Task item:
Please find every line in the records below that contains the word "conférences", and copy it.

Source data:

+===+

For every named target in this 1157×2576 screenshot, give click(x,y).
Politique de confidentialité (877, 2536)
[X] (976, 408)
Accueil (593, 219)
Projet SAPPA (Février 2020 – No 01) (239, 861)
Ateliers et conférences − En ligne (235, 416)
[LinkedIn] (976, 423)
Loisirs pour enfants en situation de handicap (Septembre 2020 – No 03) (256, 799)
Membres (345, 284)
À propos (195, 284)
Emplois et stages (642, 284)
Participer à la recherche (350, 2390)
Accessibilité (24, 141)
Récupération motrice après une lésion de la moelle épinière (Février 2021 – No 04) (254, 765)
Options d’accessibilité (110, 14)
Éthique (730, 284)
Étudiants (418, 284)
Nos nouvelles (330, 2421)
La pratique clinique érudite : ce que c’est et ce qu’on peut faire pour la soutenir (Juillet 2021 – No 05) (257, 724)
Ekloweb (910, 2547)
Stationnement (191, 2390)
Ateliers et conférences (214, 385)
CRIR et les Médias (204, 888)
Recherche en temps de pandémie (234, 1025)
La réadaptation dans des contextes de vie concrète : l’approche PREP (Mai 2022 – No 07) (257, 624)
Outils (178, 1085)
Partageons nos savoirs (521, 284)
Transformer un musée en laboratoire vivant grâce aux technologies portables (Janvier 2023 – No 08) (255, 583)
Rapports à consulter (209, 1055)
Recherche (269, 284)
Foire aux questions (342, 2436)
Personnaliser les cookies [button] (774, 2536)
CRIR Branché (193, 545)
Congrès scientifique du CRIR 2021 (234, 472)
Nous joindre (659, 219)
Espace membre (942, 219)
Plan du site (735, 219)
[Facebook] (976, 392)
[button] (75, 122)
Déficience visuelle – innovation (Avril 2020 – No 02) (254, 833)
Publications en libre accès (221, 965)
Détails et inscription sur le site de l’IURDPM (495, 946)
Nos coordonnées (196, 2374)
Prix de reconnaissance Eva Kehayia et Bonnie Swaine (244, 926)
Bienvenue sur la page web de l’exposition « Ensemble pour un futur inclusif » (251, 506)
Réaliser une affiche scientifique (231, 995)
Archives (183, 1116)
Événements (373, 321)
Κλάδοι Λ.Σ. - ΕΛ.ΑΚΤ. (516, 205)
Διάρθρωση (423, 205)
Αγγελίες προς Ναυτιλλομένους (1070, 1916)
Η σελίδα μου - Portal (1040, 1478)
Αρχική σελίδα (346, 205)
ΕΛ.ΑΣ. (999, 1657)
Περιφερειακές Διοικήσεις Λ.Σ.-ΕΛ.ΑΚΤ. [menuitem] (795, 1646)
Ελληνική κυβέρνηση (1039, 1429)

+===+

Response area:
Ateliers et conférences − En ligne (235, 416)
Ateliers et conférences (214, 385)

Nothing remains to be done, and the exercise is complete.